I never knew what this option did, but the answer is ... strange!

It's only defined for linux, in os-posix.c. When called, it calls
fips_set_state(true), located in osdep.c.

This will read /proc/sys/crypto/fips_enabled and set the static global
'fips_enabled' to true if this setting is on.

(Tangent: what does *this* setting actually control? Should QEMU
meaningfully change its behavior when it's set?)

This static global is exposed via the getter fips_get_state(). This
function is called only by vnc.c, and appears to disable the use of the
password option for -vnc.

This seems very high-level and abstract for something that ultimately
only disables VNC password authentication. Is this misleadingly abstract?

The docs state:
"enable FIPS 140-2 compliance"

Like hell it does.

Can we deprecate this?
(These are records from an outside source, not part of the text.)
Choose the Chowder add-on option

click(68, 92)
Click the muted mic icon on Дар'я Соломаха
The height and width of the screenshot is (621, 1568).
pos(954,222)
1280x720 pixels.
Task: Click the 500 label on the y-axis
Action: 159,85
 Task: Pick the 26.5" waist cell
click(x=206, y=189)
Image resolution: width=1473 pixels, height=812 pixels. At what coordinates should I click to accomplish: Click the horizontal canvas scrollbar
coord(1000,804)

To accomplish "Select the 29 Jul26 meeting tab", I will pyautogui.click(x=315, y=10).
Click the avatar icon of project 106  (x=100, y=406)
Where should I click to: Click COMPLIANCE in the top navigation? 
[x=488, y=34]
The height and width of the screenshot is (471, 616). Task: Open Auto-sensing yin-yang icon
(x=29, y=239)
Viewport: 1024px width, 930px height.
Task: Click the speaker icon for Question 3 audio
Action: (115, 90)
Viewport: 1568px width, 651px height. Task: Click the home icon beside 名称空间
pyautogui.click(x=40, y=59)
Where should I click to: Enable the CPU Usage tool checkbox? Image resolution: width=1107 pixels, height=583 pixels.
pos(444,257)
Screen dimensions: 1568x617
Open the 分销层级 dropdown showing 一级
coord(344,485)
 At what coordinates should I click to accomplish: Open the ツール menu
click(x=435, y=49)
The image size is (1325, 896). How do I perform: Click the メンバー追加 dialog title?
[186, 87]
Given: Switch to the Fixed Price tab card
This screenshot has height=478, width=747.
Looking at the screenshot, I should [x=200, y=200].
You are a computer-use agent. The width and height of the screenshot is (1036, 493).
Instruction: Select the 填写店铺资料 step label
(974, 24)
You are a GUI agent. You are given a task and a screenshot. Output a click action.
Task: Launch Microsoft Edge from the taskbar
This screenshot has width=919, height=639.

It was added in 2012 and never seemed to pursue
the mission laid out in the help file. If we do still want it, the
documentation should be changed dramatically to reflect what it actually
does.

This is so at risk of bit-rot, and a misleading crypto flag is certainly
worse than no crypto flag. I think it should just go.

(If we really do want to keep it, it should probably go under -global
somewhere instead to help reduce flag clutter, but we'd need to have a
chat about what fips compliance means for literally every other spot in
QEMU that is capable of using or receiving a cleartext password.)